AKP Hükümeti, 1 Eylül Dünya Barış Günü’nde OHAL kapsamında yayınladığı 672 Sayılı Kanun Hükmünde Kararname ile kendisine muhalif olarak gördüğü tüm kamu emekçilerine karşı adeta savaş başlattığını ilan etti. Son çıkan bu KHK’lar 15 Temmuz darbe girişiminin tüm hukuksuzluklara kılıf olarak kullanılacağını çok daha güçlü şekilde açığa çıkarmış oldu.
672 Sayılı Kanun Hükmünde Kararname ile 28 bin 163’ü MEB, 2.346 YÖK kapsamında olmak üzere, toplamda 50.875 kamu personeli kamu görevinden ihraç edilmiştir. İhraçlar herhangi bir delil sunma ihtiyacı duymaksızın, hiçbir hukuki kaygı güdülmeksizin “yaptım oldu” gibi faşizme has nitelikte kesinleşmiş karar olarak duyurulmaktadır.
İhraç edilenler arasında Konfederasyonumuza bağlı sendikalarımız üyelerinden çok sayıda arkadaşımızın aynı zamanda şube yöneticisi olması AKP’yi suçüstü yakalatmıştır. Sendikamız EĞİTİM SEN’nin Adıyaman, Batman, Bingöl, Bitlis, Dersim, Gaziantep, Mardin şube başkanları bu ihraçlardan sadece birkaçıdır. Örneğin 7 kişilik Adıyaman EĞİTİM SEN şube yöneticilerinden 6’sı ihraç edilmiştir!
AKP açıkça sendikal örgütlülüğü, temel hak ve özgürlükleri hedef almakta, muhalif sesleri susturmayı kendi deyimleriyle “ölüm kalım” meselesi olarak görmektedir.
Darbe girişimi AKP’ye yarım kalmış operasyonlarını tamamlamak için de bir bahaneye dönüşmüş durumdadır.

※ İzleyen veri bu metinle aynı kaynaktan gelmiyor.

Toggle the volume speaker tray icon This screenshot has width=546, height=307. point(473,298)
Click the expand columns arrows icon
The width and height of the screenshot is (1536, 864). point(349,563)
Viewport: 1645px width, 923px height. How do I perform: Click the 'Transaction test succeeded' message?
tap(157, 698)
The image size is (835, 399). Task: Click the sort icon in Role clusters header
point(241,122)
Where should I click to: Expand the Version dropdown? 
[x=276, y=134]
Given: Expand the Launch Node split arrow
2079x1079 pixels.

Bunun en somut örneği Barış İçin Akademisyenler İnisiyatifi’ne yönelik baskıların OHAL fırsat bilinerek ihraçlar ile devam ettirilmesidir. AKP, “barış”, “demokrasi” “çözüm”, “diyalog” gibi çağrıları ve kavramları “terör” faaliyetleri olarak görmekte, suç kapsamına almaktadır.
Bir kez daha hatırlatmak isteriz ki, bir kamu emekçisinin hiçbir adil soruşturma geçirmeden, savunma hakkı verilmeden ve sadece OHAL süresince değil ömür boyu meslekten ihracı düzenlemesi hukukun ayaklar altına alınmasıdır. Hükümetin OHAL üzerinden KHK’lar ile ihraçları gerçekleştirmesi bu gerçekliği değiştirmemektedir.
KHK’lar ile her şeyin yapılabileceği bir hukuki düzlem yaratmak, gerek Anayasa gerek ise Uluslararası sözleşmelere açıkça aykırıdır.
İş iyice çığırından çıkmadan bu gidişata son verilmelidir.
İhraç edilen arkadaşlarımız tekrar görevlerine dönene kadar kesintisiz bir mücadele yürüteceğimizde kuşku duyulmamalıdır.
Bir üyesine yapılmış haksızlığı tüm üyelerine yönelik olarak kabul eden bir gelenekten gelen KESK ve bağlı sendikalarımız AKP faşizmine teslim olmayacaktır.
Fiili ve meşru mücadelemizi saltanatlarına karşı tehdit olarak görenlere inat fiili ve meşru mücadelemizi her koşul altında büyüterek devam ettireceğiz.